Of course, both heroin and cocaine are illegal in Canada. Barbiturates are a controlled substance. And products containing nicotine are highly regulated. Cigarette companies are prohibited from advertising their products or sponsoring cultural events.
However, alcohol is fully standardized. And despite mountains of evidence why drinking is a bad habit (heavy drinkers are more likely to die of heart disease, cancer, cirrhosis of the liver), government-controlled monopolies like the Liquor Control Board of Ontario (LCBO) and the Société des alcools. du Québec (SAQ) encourage us to consume more using various marketing tactics.
Alcohol abuse is a major problem in Canada. According to surveys conducted by Statistics Canada, 15.6% of the country’s population aged 12 and over self-declared “heavy drinkers” (males who reported consuming five or more drinks, or females who reported having drank four or more drinks, on one occasion). , at least once a month during the past year).
Also, according to a report recently released by the Canadian Center on Substance Use and Addiction (CCSA), in 2017, alcohol contributed to 18,000 deaths in Canada. That same year, the costs associated with alcohol use in Canada were $16.6 billion, with $5.4 billion of that amount going to health care.
A recent Statistics Canada study suggests the problem may have gotten worse recently, with nearly 25 percent of Canadians saying they thought their drinking had increased because of the pandemic.

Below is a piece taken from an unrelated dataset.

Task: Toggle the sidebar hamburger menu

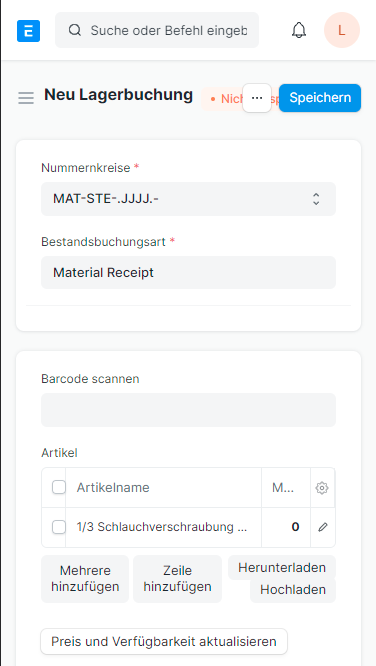Action: pos(26,98)
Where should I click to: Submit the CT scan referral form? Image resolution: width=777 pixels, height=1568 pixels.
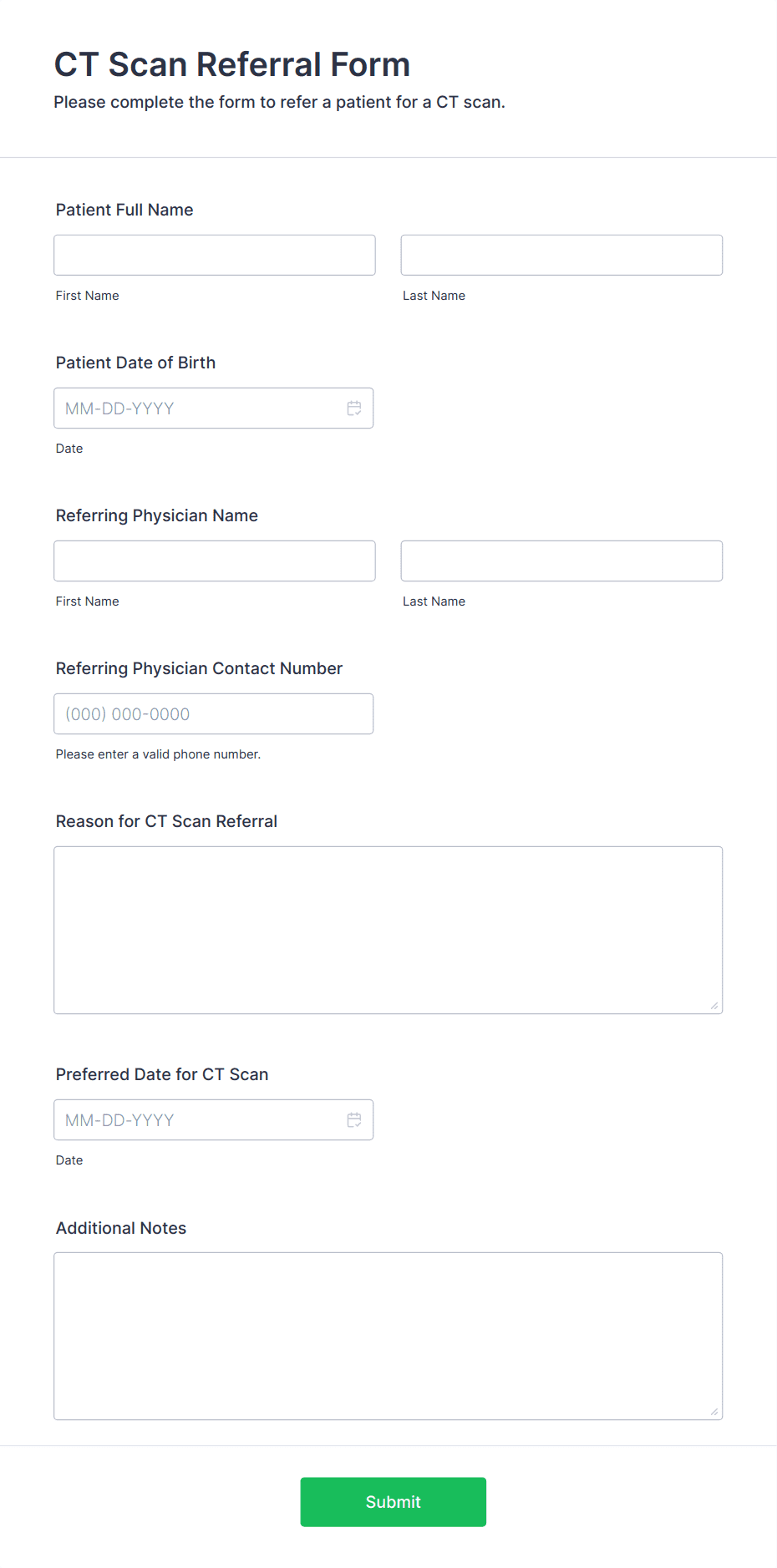[394, 1502]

As we all know, alcohol (except beer) is mostly sold by provincial Crown corporations like the LCBO and the SAQ. While it is debatable whether governments should have kept the distribution and sale of alcoholic beverages in their hands, one thing is clear: when it comes to alcohol, it is not only the consumption that creates addiction, but also the income generated by their sales.
In 2021, the LCBO paid a dividend of $2.55 billion to the Ontario government, equivalent to 1.4 per cent of the province’s annual budget. SAQ paid $1.22 billion to the Quebec government, which represents one percent of its annual revenue.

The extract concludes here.